Different Regimes and Active Regions of Aerosol Indirect Effects

Liu, Y., Brookhaven National Laboratory

Cloud-Aerosol-Precipitation Interactions

Warm Boundary Layer Processes

Zhao X, Y Liu, F Yu, and A Heidinger. 2018. "Using Long-Term Satellite Observations to Identify Sensitive Regimes and Active Regions of Aerosol Indirect Effects for Liquid Clouds Over Global Oceans." Journal of Geophysical Research: Atmospheres, 123(1), 10.1002/2017JD027187.


Relationships (black dots) of τ (AOT) to (a) effective radius (re ), (b) cloud optical depth (τc), (c) Cloud water path CWP, (d) Cloud Top Height CTH, (e) Cloud Top Temperature (CTT), and (f) Cloud fraction (CCF). The number of data samples (black line) is measured by the vertical coordinate on the right-hand side. The error bars indicate the one standard deviation, and the two vertical dashed lines at AOT = 0.13 and 0.30, respectively, divide the plot into three AOT regimes.

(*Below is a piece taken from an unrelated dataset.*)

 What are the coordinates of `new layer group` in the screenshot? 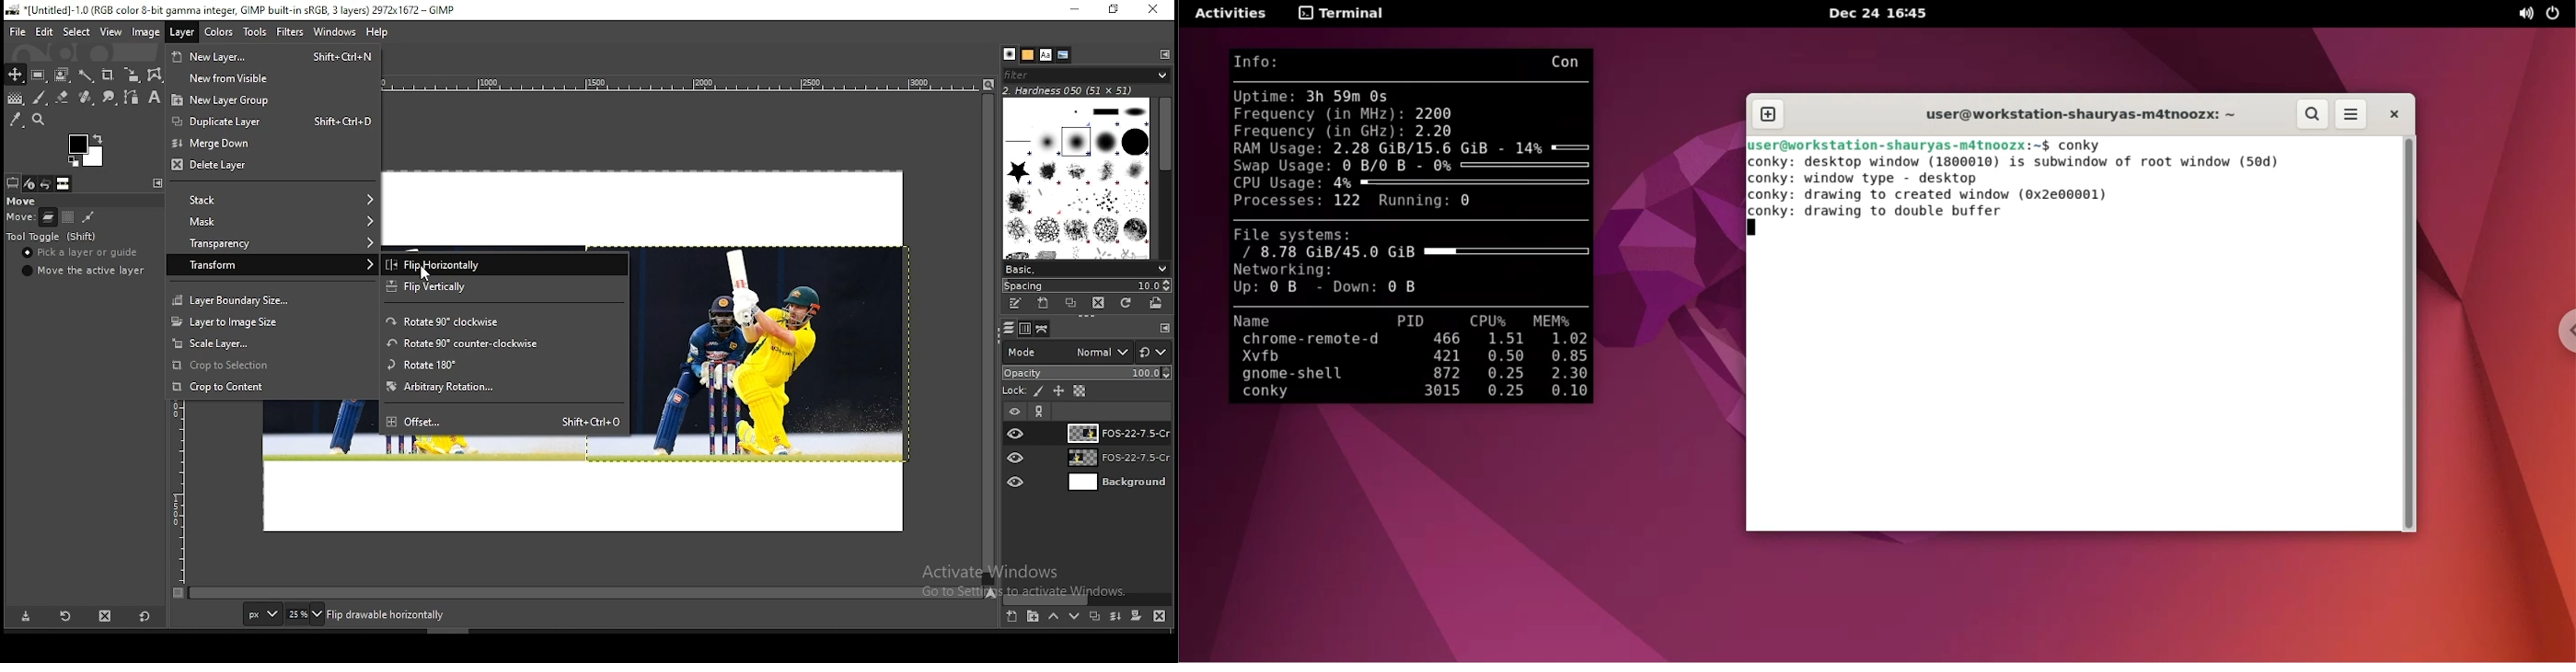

Relationships (black dots) of τ (AOT) to (a) effective radius (re ), (b) cloud optical depth (τc), (c) Cloud water path CWP, (d) Cloud Top Height CTH, (e) Cloud Top Temperature (CTT), and (f) Cloud fraction (CCF). The number of data samples (black line) is measured by the vertical coordinate on the right-hand side. The error bars indicate the one standard deviation, and the two vertical dashed lines at AOT = 0.13 and 0.30, respectively, divide the plot into three AOT regimes.

Science

Different regimes of aerosol indirect effects and the active regions over the global ocean are studied and identified by analyzing long-term satellite measurements of aerosol and cloud properties.

Impact

The study provides additional observational evidence for existence of different aerosol-cloud interaction regimes, and identifies the primary regions where the corresponding regimes occur. The results also offer new understanding of the complex aerosol indirect effects over the global ocean, and point new directions for future research.

Summary

Long-term (1981–2011) satellite climate data records of clouds and aerosols are used to investigate the aerosol-cloud interaction of marine water cloud from a climatology perspective. Different regimes of the aerosol indirect effects (AIE) and the active regions over the global oceans are identified by analyzing the correlation features between aerosol optical depth and the key cloud variables including cloud droplet effective radius, cloud optical depth, cloud water path, cloud top height, and cloud top temperature. An aerosol optical thickness (AOT) range of 0.13 < AOT < 0.3 is identified as the sensitive regime of the conventional first AIE where effective radius is more susceptible to AOT than the other cloud variables. The first AIE that manifests as the change of long-term averaged effective radius appears only in limited oceanic regions. The signature of aerosol invigoration of water clouds as revealed by the increase of cloud fraction and cloud top height with increasing AOT at the middle/high latitudes of both hemispheres is identified for a pristine atmosphere (AOT < 0.08). Aerosol invigoration signature is also revealed by the concurrent increase of effective radius, cloud optical depth, and cloud liquid water path with increasing AOT for a polluted marine atmosphere (AOT > 0.3) in the tropical convergence zones. The regions where the second AIE is likely to manifest in the cloud fraction change are limited to several oceanic areas with high cloud fraction of the warm water clouds near the western coasts of continents. The second AIE signature as represented by the reduction of the precipitation efficiency with increasing AOT is more likely to be observed in 0.08 < AOT < 0.4. The corresponding AIE active regions, which manifested themselves as the decline of the precipitation efficiency, are mainly limited to the oceanic areas downwind of continental aerosols. The sensitive regime of the conventional AIE identified in this observational study is likely associated with the transitional regime from the aerosol-limited regime to the updraft-limited regime identified for aerosol-cloud interaction in cloud model simulations.